Monday, March 9, 2009
A blue penis is still a penis. I could have done without the flaccid member flopping around the big screen for two and a half hours. One thing is certain about this graphic novel-based film…it is not the type of superhero movie you want to bring the kids to. I say that with utmost sincerity. I tend to be a bit liberal in what I allow my children to watch, but this particular film does not make the cut. I lead with this warning because I am one of those parents who enjoys brining his son to this type of film. I’m glad I did not bring him to this one.
Watchmen does not follow the traditional superhero mold. The characters have distinctly human sensibilities. The lines are clear in most comic books, with superheroes possessing abnormal moral direction and villains who are clearly guided by nihilistic tendencies. This stereotype is challenged in Watchmen, where the heroes seem to lack the sensibilities of their predecessors, with an almost anarchist view of morality. The edginess of these characters could not be better demonstrated than in a flashback scene where The Comedian attempts to rape Sally Jupiter. The Comedian has serious abject traits that surface throughout the film.
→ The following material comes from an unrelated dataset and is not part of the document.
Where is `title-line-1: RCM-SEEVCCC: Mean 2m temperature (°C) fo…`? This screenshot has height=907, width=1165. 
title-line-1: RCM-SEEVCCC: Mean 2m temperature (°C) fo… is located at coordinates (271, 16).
Watchmen takes a different tack on history. The series that this film was based upon was created in the mid-1980s. The graphic novel intended to take aim directly at the cold war being waged between Ronald Reagan and Gorbachev. Of course, this book was conceived at a time when the Berlin Wall was still standing and the Cold War was not perceived to be experiencing death throes. Yet a few short years later, Reagan’s policies helped bring down the wall. This book did not intend to treat Reagan nicely. It was intended to create a parallel…with the superheroes representing the government (who watches the watchmen?) Reagan was a popular President, so an alternate history was created with a multi-term Nixon (who won the Viet Nam war by employing the services of the Watchmen) filling the role as the government heavy. I found the idea to be cowardly (because it intended to divert backlash due to Reagan’s popularity). However, the alternate reality did create an interesting setting for extraordinary characters to exist.
Watchmen has a back story that needs to be presented in order for the characters to make sense. This is accomplished in a variety of ways. Much of the history of the Watchmen is covered during the opening credits, which tracks various eras dating back to the 1940s. I thought that the use of MTV and President Nixon was an anachronism until the story revealed the alternate history in which Nixon gets elected several times. The story takes place in 1985 at a time when the United States and the USSR attempt to resolve internecine issues. The United States has a major advantage, with Dr. Manhattan providing the equivalent of Strategic Defense Initiative. Dr. Manhattan was a nuclear scientist who was caught in an experiment which reduced him to atomic level. Dr. Manhattan reconstructed himself with strange abilities. Dr. Manhattan became the center of the United States defensive posture due to his ability to provide a nuclear shield for the United States (although it is revealed that he would probably not be able to stop the entire Soviet arsenal). Historical elements are picked up throughout the film through the use of flashbacks or memories triggered through a variety of methods.